Par ailleurs, dans leur étude publiée dans la revue American Journal of Climate, les chercheurs du CSIRO ont confirmé que l’élévation de la température des 50 dernières années (+ 0,4°C) affecte les couches profondes de l’océan et leurs salinités.

« Alors que de tels changements de salinité sont attendus à la surface des océans, où près de 80% des échanges se produisent, explique Paul Durack, les mesures de sub-surface indiquent que des changements plus larges, causés par le réchauffement, s’étendent dans l’océan profond. »

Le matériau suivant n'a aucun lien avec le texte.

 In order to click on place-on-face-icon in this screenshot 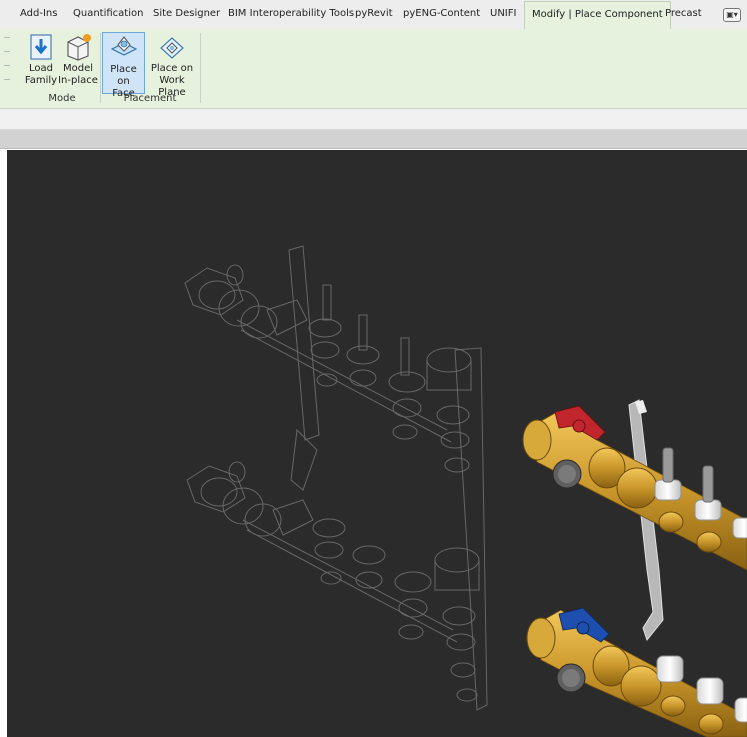, I will do `click(124, 48)`.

La salinité, témoin de la pluie et du beau temps… passé ou simulé

Pour aboutir à ces conclusions, l’équipe menée par Durack et Wijffels s’est appuyée sur les données du programme Argo et sur des données historiques collectées entre 1950 et 2008. Les scientifiques ont ainsi pu réaliser une tendance pluri-décennale des variations de température et de salinité des océans.

Auparavant, il existait peu d’informations sur l’évaporation et les précipitations en milieu océanique. Les mesures de précipitations sont en effet difficiles car peu de zones sont bien équipées et peu de navires océanographiques surveillent les océans qui recouvrent 70% de la planète.

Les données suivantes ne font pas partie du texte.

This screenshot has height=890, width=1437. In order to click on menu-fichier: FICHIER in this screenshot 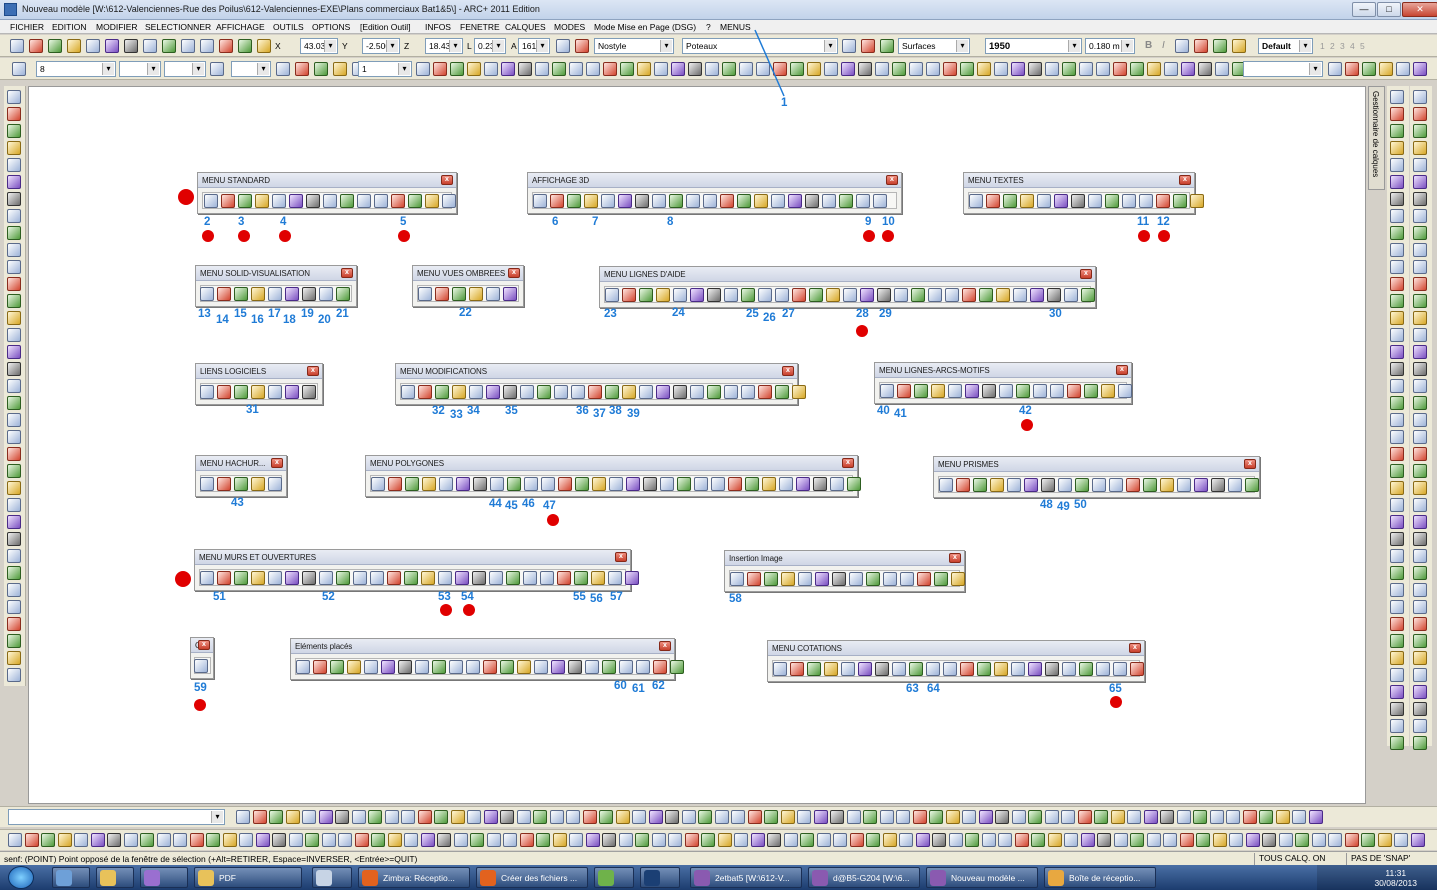, I will do `click(27, 27)`.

Les correspondances entre les travaux de Paul Durack et Susan Wijffels et les simulations du Giec sur les modifications du cycle de l’eau démontrent cependant que la salinité des océans peut servir d’indicateur fiable de l’évaporation et des précipitations.

La salinité des océans pourrait donc être un outil de validation des modèles sur le changement climatique et lever des incertitudes sur le cycle de l’eau, passé et futur.